In UAPA patients, the blood in main pulmonary artery cannot flow into the pulmonary tissues, resulting in pulmonary tissue ischaemia and hypoxia, and causing collateral vessels growth.8 In the lungs of UAPA patients, the feeding arteries are bronchial artery and aberrant arteries originating from the ascending or descending aorta. Moreover, it can also originate from innominate artery, intercostal artery, internal mammary artery, etc. Collateral vessels are often found at the pulmonary branch. In our study, a large collateral vessel in one child was mistakenly regarded as left pulmonary artery (Figure 5). This missed diagnosis was made because the pulmonary artery branch of TOF was not easily observed by echocardiography and the collateral vessel had been incorrectly taken as left pulmonary artery by two-dimensional and Doppler image. Using of Doppler and colour Doppler carefully and properly can improve the rate of diagnosis for TOF patients with ALPA.9
The anatomy and volume of lung in UAPA patients is basically normal when born. If vascular reconstruction operation can be undertaken early after birth,10,11 it is likely that the pathological side of the pulmonary tissue develop normally. If surgery is not taken timely to establish rich collateral circulation for blood supplying, then the pathological side of pulmonary tissue may be hypoplastic.8,9 In this article, 2 cases of UAPA were diagnosed with pulmonary hypoplasia by X-ray angiography and CT, and both cases complicated by severe pulmonary hypertension. This shows that attention should be paid to the hypoplasia of the pathological side of the lung when diagnosing UAPA by echocardiography. Meanwhile, if one side of lung tissue was found hypoplastic in clinical practice, echocardiography should be the first-choice modality to make the diagnosis. It is required to examine pathological side of pulmonary artery and UAPA by echocardiography.

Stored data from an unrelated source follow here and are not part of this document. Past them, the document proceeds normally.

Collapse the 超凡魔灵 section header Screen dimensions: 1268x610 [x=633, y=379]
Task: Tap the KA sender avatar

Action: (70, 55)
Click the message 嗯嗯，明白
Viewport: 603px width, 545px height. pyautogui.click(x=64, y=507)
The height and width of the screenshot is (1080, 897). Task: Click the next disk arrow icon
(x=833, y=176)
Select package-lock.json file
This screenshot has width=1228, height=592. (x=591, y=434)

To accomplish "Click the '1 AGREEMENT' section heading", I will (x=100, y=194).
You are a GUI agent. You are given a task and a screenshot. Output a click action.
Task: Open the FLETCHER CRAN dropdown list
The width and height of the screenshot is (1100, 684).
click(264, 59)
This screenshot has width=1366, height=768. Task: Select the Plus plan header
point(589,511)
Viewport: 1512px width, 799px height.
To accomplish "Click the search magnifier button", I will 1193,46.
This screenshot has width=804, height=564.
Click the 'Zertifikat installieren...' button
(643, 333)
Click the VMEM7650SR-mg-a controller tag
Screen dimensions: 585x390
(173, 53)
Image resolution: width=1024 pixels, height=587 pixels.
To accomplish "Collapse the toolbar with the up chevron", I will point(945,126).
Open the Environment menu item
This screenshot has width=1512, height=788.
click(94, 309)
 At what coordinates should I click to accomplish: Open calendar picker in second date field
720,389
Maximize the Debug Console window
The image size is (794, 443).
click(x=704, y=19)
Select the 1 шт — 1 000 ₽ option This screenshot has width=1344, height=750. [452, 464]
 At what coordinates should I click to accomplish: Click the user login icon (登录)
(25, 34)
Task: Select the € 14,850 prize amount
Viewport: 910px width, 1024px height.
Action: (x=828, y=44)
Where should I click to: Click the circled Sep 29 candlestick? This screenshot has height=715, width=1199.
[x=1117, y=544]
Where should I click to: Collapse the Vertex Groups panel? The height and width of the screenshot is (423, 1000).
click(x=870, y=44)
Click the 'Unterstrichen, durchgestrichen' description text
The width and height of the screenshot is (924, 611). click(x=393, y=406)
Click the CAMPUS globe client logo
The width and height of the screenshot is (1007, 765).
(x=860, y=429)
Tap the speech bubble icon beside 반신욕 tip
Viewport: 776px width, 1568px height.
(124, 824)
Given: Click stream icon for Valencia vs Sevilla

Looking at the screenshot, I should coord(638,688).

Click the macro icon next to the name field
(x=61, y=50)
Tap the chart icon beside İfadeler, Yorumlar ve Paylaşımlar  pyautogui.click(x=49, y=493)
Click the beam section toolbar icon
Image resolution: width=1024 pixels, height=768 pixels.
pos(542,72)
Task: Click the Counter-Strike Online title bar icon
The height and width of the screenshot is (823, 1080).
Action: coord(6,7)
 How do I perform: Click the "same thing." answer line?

The parasternal pulmonary artery branch view is more potent in diagnosing UAPA than the parasternal aortic root short axis view. The ratio of the left/right pulmonary artery diameter and the main pulmonary artery diameter around 0.8 should raise consideration for UAPA. Lung dysplasia should be considered in UAPA children.
Declaration of Interest
We declare that we have no conflict of interests.